Jun 16 2014
Mobility

The Smartphone Lies at the Heart of the Wearable Revolution

While many are thrilled about the potential of wearable technology, it’s important to remember that the smartphone currently holds the keys to the kingdom.

The wearable-technology market has exploded with new products in the past two years. In fact, if you tried to wear all the gadgets at once, you would probably have trouble walking, much less running. At the center of all this body technology sits one key piece: your smartphone.

Goofy images of dangling Fitbits and Pebble watches aside, the wearables market should reach about $1.5 billion in revenue in 2014, meaning there are many more accessories coming than Kickstarter watches. Right now it's a typical startup scramble as new companies pop up with innovative ideas and products. Samsung and other huge companies have wearable items, but no device has achieved significant market presence.

Such a fractured market means there’s no coordination among vendors or standards to follow, and since wearables must be as small as possible, they rely on smartphone apps to communicate to the wearer over Bluetooth. That's one reason Google has just released its new Android Wear initiative, which takes its popular mobile operating system and optimizes it for wearable accessories.

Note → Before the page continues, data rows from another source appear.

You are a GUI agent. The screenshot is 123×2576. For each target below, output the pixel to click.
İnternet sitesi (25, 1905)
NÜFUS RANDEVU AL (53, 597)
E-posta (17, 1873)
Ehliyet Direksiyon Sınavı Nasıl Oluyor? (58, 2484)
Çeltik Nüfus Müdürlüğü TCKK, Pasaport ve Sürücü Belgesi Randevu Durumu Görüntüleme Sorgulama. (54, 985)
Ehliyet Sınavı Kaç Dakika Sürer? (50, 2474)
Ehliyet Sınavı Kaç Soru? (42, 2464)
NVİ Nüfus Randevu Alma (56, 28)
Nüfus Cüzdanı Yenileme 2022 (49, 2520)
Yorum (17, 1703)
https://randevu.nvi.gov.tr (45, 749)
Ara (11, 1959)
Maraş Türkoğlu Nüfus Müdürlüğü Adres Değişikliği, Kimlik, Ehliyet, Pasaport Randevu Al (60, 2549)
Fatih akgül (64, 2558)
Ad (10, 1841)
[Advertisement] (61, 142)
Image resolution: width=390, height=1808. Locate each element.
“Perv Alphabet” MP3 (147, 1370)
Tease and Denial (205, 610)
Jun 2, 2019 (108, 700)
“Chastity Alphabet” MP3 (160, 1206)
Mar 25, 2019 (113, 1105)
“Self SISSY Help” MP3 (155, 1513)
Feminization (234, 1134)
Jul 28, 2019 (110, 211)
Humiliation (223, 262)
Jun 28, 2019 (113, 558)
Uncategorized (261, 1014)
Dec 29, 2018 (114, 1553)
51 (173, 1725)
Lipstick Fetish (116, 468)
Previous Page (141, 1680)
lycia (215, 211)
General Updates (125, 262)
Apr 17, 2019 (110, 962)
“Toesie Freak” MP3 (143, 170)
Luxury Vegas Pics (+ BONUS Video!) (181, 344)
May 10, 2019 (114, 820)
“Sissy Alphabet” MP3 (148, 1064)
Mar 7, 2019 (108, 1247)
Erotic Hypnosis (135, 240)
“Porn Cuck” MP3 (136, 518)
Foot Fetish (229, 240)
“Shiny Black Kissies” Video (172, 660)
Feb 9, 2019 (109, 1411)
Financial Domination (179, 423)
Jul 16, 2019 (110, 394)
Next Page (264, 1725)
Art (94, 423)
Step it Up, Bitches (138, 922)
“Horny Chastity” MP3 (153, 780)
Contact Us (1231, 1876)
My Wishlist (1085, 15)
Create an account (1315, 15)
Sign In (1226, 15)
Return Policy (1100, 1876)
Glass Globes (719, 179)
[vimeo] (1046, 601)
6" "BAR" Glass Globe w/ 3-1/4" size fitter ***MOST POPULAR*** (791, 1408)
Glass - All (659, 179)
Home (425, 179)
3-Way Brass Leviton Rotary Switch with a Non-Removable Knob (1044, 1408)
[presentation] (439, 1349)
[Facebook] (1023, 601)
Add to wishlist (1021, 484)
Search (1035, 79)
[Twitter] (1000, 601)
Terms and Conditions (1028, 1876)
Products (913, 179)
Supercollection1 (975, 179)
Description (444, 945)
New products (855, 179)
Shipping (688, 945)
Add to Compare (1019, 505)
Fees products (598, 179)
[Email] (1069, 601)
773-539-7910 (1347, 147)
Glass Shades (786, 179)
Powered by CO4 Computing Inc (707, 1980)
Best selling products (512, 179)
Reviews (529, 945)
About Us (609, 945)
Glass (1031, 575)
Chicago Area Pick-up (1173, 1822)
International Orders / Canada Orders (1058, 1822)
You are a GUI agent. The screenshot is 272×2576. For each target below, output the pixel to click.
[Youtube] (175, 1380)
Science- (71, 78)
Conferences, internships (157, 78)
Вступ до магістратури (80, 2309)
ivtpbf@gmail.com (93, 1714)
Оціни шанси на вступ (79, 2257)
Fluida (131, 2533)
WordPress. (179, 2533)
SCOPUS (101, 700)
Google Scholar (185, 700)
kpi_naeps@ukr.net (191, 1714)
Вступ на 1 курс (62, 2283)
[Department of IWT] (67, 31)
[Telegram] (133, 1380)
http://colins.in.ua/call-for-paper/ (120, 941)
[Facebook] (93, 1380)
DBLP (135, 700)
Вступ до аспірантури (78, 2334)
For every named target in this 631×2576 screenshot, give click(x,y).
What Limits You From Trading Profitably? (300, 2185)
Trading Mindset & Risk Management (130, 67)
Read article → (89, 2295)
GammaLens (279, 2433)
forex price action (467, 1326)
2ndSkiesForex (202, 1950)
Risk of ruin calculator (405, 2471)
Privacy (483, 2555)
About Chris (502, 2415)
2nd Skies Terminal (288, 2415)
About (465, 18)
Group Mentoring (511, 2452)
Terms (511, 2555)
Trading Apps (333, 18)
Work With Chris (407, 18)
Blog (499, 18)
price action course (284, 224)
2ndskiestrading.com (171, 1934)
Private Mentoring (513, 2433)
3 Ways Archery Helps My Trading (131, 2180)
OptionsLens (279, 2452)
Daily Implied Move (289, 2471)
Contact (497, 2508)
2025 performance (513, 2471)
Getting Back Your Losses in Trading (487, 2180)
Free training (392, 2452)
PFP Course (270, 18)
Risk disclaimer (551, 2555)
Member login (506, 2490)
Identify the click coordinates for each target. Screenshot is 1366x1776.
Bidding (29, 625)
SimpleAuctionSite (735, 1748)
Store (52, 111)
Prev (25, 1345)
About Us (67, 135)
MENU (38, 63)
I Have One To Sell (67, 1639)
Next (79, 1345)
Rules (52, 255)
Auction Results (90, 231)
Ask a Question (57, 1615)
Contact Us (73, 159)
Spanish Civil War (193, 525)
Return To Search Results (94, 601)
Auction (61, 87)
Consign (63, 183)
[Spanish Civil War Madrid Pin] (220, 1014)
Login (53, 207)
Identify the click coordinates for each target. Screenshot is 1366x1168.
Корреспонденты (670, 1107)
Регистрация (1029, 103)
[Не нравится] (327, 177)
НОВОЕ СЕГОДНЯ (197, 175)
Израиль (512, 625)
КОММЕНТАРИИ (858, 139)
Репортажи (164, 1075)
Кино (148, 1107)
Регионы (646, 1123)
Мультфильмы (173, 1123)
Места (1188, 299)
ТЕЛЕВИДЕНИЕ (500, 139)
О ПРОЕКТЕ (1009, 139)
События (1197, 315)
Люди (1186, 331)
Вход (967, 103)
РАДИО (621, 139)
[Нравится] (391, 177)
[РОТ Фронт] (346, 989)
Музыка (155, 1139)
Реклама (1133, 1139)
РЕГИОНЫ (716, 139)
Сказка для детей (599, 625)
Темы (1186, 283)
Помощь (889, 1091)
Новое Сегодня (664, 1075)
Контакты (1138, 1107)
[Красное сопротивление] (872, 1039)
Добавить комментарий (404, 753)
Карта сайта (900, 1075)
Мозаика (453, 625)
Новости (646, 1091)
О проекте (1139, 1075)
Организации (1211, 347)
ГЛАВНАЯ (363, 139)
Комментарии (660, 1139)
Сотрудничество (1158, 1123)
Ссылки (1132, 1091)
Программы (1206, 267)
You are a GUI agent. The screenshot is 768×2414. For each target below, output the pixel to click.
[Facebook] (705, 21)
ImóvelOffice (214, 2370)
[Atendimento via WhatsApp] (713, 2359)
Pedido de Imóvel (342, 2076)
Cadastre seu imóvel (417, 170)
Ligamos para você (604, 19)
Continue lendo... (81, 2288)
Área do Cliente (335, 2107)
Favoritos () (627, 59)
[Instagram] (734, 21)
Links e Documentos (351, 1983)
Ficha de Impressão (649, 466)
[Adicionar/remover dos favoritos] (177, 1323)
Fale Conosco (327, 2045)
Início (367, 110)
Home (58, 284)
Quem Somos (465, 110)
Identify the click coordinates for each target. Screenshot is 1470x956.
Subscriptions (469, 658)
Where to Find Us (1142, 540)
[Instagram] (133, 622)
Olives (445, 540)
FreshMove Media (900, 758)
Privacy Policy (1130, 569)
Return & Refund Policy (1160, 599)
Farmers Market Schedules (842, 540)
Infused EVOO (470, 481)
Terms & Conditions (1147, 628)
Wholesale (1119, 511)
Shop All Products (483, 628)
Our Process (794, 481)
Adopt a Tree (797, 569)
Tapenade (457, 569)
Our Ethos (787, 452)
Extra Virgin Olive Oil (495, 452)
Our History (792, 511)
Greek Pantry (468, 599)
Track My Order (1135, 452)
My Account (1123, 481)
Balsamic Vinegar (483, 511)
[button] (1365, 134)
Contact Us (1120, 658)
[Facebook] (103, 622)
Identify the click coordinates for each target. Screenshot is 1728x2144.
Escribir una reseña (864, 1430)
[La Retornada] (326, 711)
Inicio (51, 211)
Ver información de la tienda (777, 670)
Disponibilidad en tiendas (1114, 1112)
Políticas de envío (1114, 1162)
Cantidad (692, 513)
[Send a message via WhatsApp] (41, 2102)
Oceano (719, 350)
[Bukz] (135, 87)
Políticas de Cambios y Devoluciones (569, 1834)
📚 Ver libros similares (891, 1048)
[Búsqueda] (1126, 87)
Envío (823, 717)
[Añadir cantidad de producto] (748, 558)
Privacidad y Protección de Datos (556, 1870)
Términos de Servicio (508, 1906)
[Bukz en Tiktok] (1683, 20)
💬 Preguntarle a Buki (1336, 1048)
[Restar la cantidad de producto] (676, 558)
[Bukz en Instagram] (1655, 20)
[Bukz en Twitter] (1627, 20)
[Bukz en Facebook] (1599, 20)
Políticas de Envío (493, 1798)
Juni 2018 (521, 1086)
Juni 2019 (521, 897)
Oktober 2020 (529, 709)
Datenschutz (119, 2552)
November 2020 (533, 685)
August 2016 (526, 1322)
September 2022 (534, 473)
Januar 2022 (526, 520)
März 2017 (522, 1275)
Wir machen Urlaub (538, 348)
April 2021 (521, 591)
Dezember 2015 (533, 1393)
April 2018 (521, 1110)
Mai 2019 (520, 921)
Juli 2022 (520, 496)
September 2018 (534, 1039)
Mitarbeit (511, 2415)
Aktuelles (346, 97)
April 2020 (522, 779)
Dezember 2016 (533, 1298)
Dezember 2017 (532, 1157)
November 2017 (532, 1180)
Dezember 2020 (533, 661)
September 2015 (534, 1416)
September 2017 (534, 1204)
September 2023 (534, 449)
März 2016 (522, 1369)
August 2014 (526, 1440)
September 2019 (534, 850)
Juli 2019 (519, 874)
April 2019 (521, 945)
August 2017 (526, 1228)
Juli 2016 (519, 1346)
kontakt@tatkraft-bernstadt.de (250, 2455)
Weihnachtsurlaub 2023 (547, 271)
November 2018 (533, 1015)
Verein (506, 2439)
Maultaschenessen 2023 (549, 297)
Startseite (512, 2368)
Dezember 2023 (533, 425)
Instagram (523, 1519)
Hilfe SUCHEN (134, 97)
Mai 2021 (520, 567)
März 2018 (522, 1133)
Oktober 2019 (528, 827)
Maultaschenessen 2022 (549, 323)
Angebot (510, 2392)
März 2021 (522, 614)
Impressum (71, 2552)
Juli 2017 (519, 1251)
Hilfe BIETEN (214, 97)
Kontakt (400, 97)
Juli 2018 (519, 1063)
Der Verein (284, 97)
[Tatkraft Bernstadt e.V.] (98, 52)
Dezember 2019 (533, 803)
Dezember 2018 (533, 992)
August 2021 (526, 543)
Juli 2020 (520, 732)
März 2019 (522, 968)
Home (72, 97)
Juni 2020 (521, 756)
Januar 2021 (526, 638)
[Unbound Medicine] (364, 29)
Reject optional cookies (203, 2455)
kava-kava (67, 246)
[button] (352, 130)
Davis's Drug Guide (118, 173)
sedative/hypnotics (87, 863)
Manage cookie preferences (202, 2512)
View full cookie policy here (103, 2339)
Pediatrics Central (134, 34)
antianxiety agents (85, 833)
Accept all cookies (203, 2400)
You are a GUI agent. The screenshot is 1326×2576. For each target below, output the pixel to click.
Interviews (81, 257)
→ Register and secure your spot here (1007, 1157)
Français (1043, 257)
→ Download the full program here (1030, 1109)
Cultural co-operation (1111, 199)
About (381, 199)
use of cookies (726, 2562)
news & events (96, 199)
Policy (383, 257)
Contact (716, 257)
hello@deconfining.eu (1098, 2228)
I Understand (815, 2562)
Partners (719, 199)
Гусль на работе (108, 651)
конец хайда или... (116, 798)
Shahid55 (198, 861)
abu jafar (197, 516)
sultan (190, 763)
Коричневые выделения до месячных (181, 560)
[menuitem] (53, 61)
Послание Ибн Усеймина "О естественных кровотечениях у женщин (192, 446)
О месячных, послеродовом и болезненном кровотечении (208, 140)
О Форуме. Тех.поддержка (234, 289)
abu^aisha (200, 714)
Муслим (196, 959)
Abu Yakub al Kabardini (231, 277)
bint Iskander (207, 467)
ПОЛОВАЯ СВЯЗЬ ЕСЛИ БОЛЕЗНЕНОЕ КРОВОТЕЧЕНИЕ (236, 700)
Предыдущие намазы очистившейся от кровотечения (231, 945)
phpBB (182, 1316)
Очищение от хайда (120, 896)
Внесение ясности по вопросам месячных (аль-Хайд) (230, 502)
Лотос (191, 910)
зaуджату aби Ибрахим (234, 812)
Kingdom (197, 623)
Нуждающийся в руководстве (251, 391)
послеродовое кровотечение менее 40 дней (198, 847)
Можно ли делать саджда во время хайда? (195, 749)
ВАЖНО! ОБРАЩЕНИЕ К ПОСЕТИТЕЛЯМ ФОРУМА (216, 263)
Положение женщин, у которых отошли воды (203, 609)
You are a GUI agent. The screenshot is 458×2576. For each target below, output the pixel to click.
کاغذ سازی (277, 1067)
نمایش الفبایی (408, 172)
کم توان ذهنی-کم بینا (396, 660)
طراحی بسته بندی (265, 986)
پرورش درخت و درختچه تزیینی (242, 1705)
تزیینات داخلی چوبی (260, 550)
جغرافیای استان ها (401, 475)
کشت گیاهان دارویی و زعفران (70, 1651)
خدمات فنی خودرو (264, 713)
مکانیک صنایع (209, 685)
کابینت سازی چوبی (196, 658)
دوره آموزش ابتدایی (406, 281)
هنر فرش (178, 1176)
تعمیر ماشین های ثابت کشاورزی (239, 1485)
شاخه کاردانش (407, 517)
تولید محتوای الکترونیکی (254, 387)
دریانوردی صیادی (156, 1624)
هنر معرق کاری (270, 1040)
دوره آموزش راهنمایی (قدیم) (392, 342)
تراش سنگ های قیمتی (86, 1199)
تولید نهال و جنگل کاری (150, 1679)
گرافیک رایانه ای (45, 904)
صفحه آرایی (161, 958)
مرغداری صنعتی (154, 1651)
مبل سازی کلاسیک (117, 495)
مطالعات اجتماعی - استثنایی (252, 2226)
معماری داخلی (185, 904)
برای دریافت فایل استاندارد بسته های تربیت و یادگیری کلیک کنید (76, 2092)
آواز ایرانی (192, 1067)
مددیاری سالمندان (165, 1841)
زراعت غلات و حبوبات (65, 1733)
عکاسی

Pull your smartphone out of your pocket and take a good look at it. It has a huge battery compared with the batteries on wearable gadgets. The screen, now averaging about 4 inches, can show far more than a smartwatch. Storage space? Huge in the phone, tiny in the wearable.

Processing power could be the first and last argument for smartphones being the center of the wearable world. Quad-core chips and gigahertz speeds will be happy for something to do while waiting a virtual eternity for each voice call or text or Facebook update. There's so much processing in modern phones that some analysts say it's far more powerful than the computers that got Apollo spacecraft to and from the moon.

People who are still interested in a shred of privacy can rely on their smartphones to collect data but not to spread it through the cloud. Avid runners, for instance, may want to compete with others for most distance run in a week, but they want to control how and where this information is spread. When devices start to bypass the phone and automatically send data to the cloud, another piece of your privacy wall crumbles.

Smartphones may well have been the enabling technology for the new wave of wearables. And improvements for your pocket server, such as Bluetooth Low Energy — a new protocol that enables faster device discovery, connection and disconnection, as well as reduces battery drain — will help the cause for a few more years.

Prepare for the smartphone to become more of a background player over the next few years as more new wearable-technology products from both startups and global enterprises take center stage. The spotlight — and hype — will focus on the wearables, but the foundation will be the smartphone.

But in another dozen years, the continuing reduction in the size of wearable devices and smaller storage media, magnified by better glass display technology, may allow these products to take over for the smartphone completely, some analysts predict. The smartphone, though, will be more advanced by that time and will likely remain the server for all wearable technology.